**What you should do:** Copy out every line of the records below word for word, leaving out the pictures.
[START OF Records provided]
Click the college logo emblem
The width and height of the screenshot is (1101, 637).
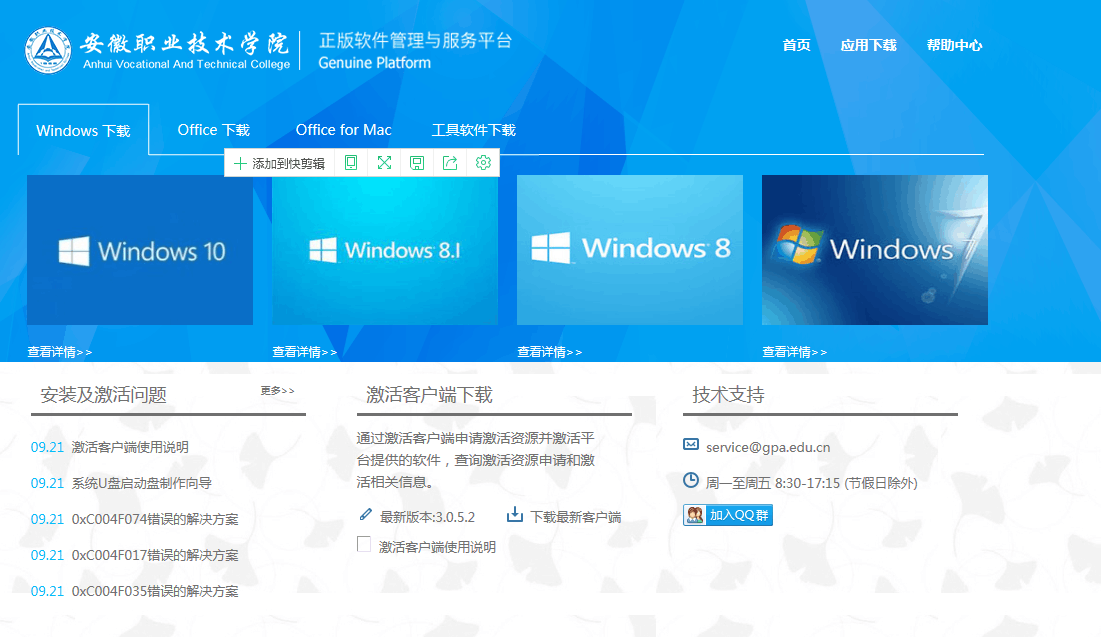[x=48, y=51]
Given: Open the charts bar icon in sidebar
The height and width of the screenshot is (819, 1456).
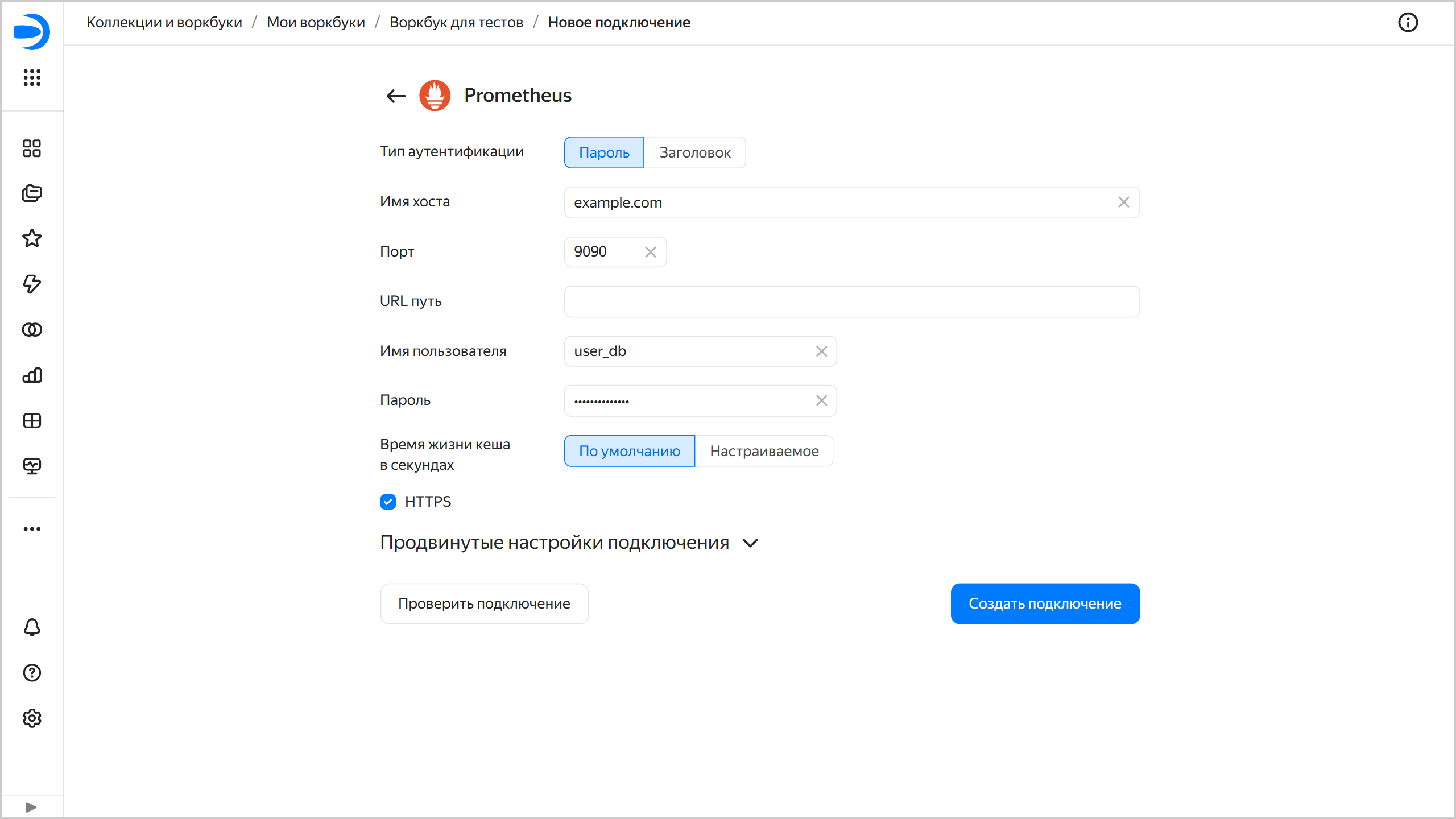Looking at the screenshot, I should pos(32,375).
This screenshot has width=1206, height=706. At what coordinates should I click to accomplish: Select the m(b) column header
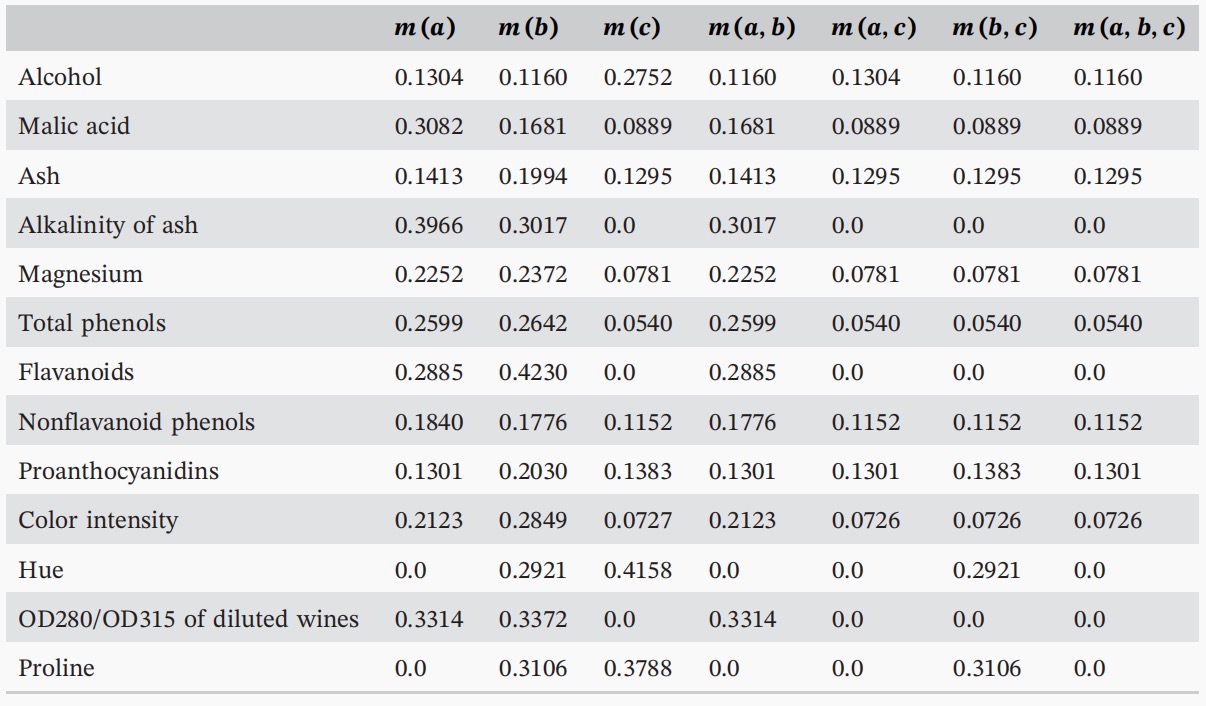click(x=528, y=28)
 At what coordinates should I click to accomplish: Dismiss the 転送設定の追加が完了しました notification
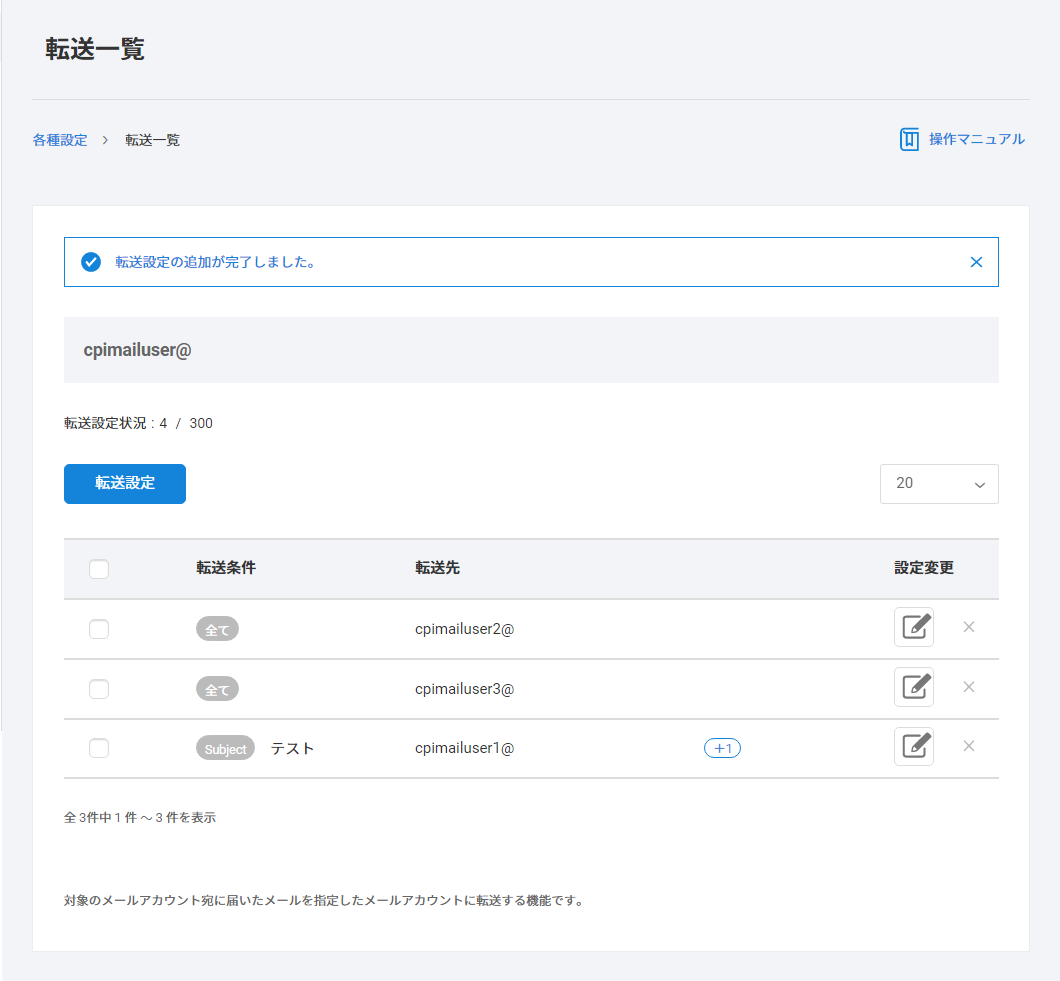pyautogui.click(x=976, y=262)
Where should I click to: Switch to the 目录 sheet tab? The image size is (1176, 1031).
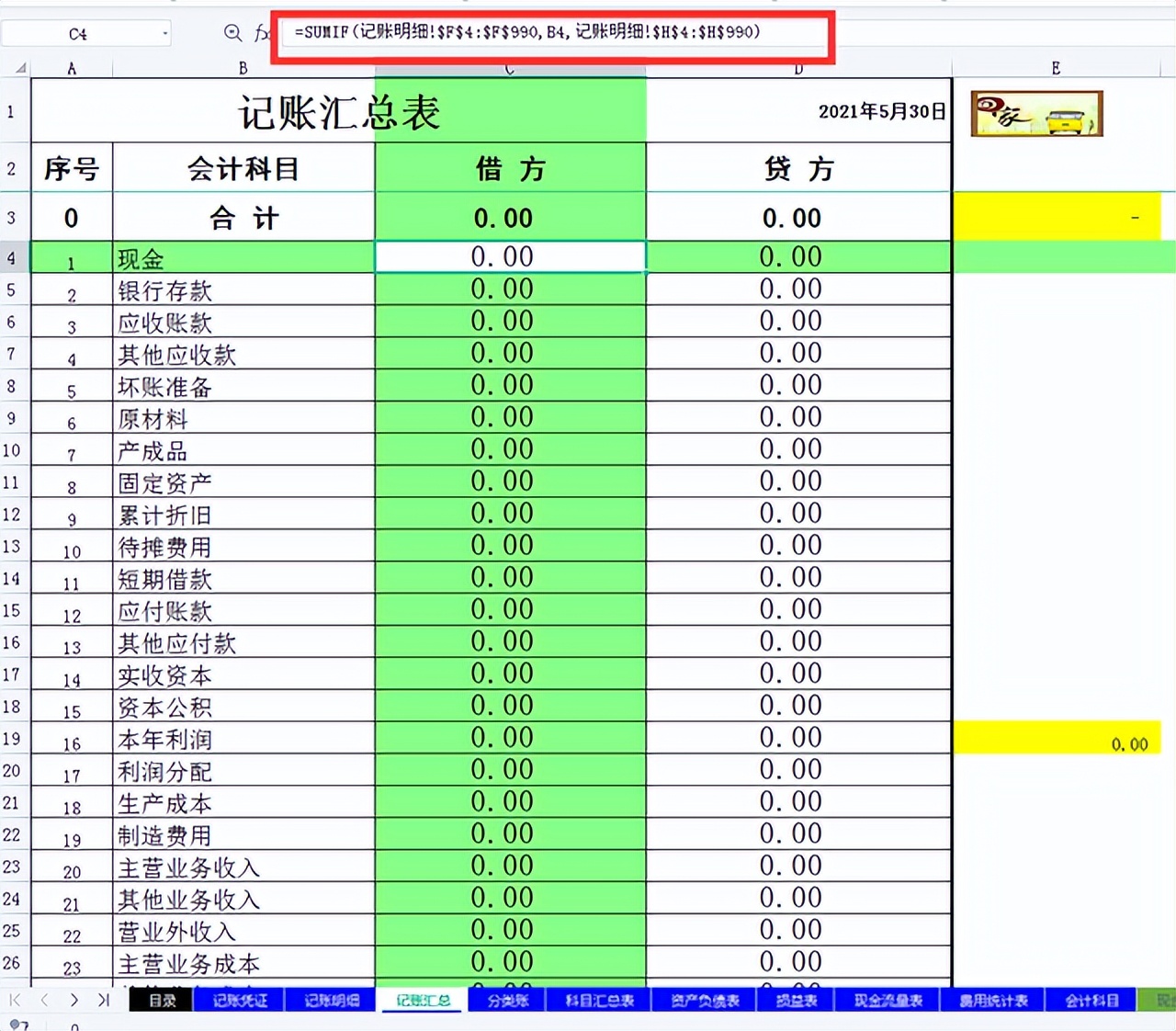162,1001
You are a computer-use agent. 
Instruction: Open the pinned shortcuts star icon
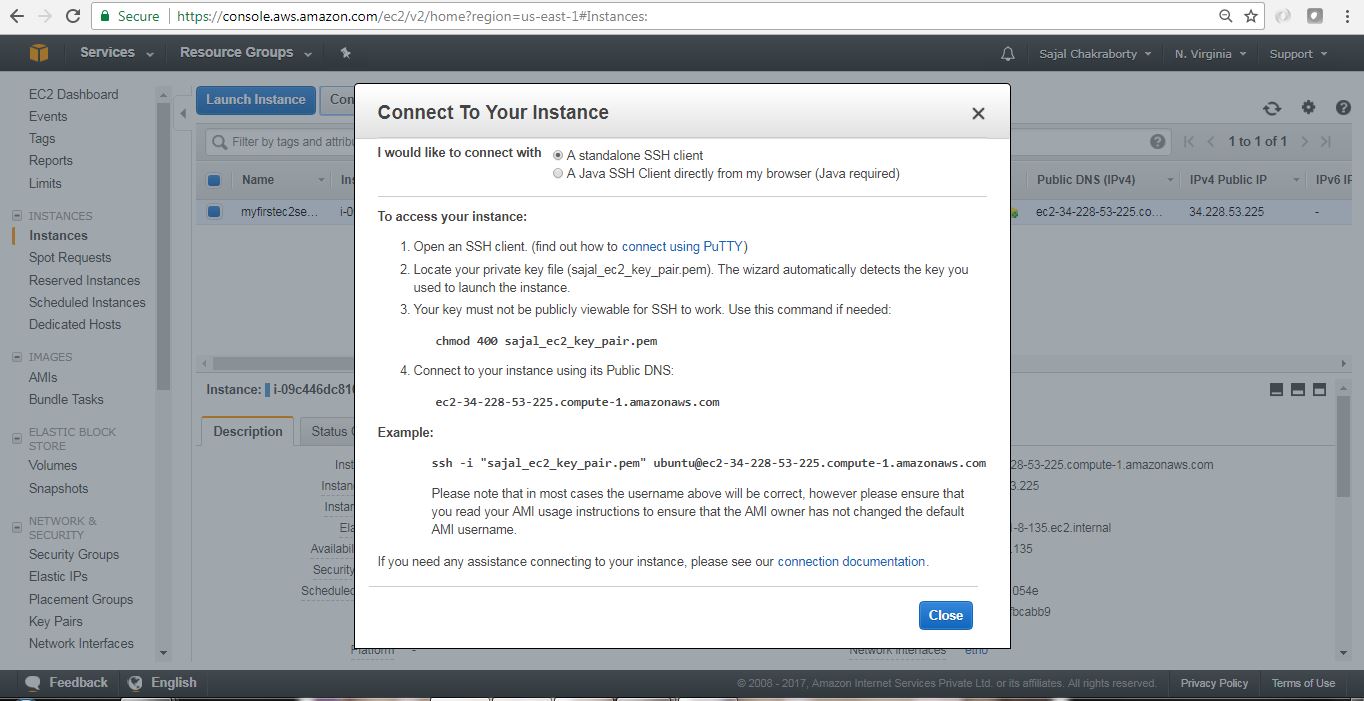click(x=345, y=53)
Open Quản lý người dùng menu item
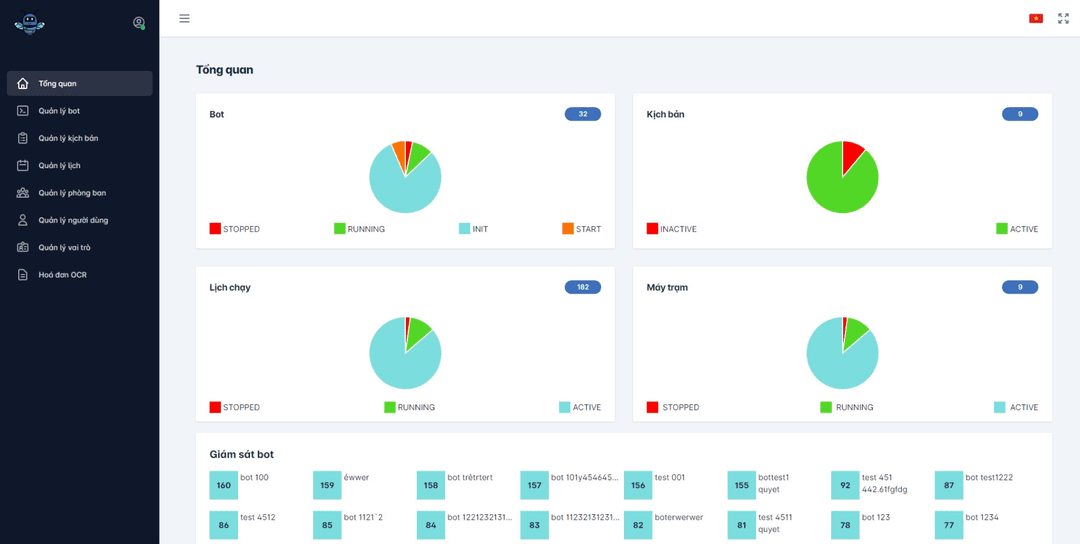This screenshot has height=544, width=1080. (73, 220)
[END OF Records provided]
**Exercise solution:**
Click the college logo emblem
The width and height of the screenshot is (1101, 637).
[x=48, y=51]
Given: Open the charts bar icon in sidebar
The height and width of the screenshot is (819, 1456).
Looking at the screenshot, I should pos(32,375).
This screenshot has width=1206, height=706. At what coordinates should I click to accomplish: Select the m(b) column header
click(x=528, y=28)
 At what coordinates should I click to accomplish: Dismiss the 転送設定の追加が完了しました notification
pyautogui.click(x=976, y=262)
Where should I click to: Switch to the 目录 sheet tab? The image size is (1176, 1031).
162,1001
You are a computer-use agent. 
Instruction: Open the pinned shortcuts star icon
click(x=345, y=53)
Open Quản lý người dùng menu item
This screenshot has height=544, width=1080. (73, 220)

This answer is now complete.